Security has become a far greater priority, but at the same time has become a far more complex business, says Gilad Niv, product manager for BMC’s security products division.
E-commerce places a demand on IT resources, human and computer, beyond security, says Niv. Developments have to be rushed to market to stay ahead of competition. “Change can get overwhelming and what suffers is security.”
The management of security suffers particularly, he says. Security procedures are decided for each platform at the time it is set up and no one has the big picture of who in the company is allowed to go where on the network and access what files and databases. Centralised management, Niv says, ensures there is one password or limited set of passwords for each user. It gives the user more control and responsibility for changing his/her own password at any time. As long as there is a central record, there is little risk of personally managed changes creating inconsistencies.
Coordinated passwords avoid what Niv calls the “sunflower effect” – the forest of yellow Post-It notes stuck to the edge of the computer screen as a reminder of multiple passwords. BMC had visited one overseas installation – which Niv and other spokesmen decline to identify - “where the security administrator had 33 passwords written on the whiteboard in his office.”
BMC's solution, in the form of Incontrol for Security Management, came out of its takeover of Israeli firm New Dimension Software.

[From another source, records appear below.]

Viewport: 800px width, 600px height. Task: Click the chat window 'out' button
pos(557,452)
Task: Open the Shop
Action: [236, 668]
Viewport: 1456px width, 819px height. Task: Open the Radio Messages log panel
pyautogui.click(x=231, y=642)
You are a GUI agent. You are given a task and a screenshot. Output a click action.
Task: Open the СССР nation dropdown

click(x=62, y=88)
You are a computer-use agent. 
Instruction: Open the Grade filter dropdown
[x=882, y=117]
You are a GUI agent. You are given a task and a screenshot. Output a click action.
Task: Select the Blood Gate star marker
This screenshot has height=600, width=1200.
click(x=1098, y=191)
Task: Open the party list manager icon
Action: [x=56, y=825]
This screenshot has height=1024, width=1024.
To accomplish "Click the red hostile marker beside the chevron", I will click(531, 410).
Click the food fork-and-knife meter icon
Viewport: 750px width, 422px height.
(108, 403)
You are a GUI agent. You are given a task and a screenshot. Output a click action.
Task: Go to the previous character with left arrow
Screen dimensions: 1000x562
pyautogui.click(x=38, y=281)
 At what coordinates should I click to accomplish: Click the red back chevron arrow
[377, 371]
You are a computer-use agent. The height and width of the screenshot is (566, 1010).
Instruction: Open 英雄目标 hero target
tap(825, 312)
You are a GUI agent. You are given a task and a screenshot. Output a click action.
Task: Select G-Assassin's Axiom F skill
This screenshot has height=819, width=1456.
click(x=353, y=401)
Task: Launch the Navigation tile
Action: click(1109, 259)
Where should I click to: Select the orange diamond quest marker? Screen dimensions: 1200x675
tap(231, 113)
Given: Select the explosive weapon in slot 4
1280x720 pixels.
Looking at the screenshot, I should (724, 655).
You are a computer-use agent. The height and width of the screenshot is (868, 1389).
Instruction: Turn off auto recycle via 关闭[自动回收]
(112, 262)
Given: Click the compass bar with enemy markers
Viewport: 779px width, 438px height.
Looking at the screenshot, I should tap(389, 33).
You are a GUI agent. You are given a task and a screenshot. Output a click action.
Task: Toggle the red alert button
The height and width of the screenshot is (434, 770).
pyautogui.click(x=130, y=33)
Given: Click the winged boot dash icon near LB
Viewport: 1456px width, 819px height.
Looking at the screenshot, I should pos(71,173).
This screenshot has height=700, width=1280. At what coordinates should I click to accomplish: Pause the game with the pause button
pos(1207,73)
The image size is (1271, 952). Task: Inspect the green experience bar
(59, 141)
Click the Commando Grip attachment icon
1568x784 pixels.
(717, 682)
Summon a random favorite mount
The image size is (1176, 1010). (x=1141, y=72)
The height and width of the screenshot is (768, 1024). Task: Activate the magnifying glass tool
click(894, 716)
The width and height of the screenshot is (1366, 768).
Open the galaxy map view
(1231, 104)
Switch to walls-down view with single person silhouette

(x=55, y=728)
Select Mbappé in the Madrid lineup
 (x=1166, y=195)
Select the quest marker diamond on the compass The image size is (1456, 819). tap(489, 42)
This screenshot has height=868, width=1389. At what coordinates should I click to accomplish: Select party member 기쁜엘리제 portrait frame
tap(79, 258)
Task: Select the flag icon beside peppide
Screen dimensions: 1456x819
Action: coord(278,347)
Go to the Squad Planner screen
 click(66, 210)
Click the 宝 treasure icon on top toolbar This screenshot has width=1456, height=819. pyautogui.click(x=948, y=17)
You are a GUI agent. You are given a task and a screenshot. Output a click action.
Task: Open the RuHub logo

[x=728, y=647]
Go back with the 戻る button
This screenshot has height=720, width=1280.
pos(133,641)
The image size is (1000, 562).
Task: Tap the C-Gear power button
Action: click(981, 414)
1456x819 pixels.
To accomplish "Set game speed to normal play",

BMC’s security research and development is still concentrated in Israel, where Niv is based.
User ID and password is still sufficient security for most applications, Niv says, but public-key infrastructures “will take over in time”. Three years ago, PKI “attracted a lot of hype”, he says, but it was too complex for many organisations, even larger ones, to implement. The task has eased slightly, but constructing a PKI is still a major task likely to consume “big chunks of money”.
BMC is ready to support PKI and in general is “making our solutions open to all those alternative methods, including biometrics,” says Sydney-based programme manager Andi Mann.
Niv was in New Zealand to visit some of the corporates it sees as its most promising prospects and to link with potential partners such as the Big Five consultancies locally. He had not been to see the people at the State Services Commission’s e-government unit – enmeshed in security implementation and seeing a role as a disseminator of the security gospel to New Zealand businesses.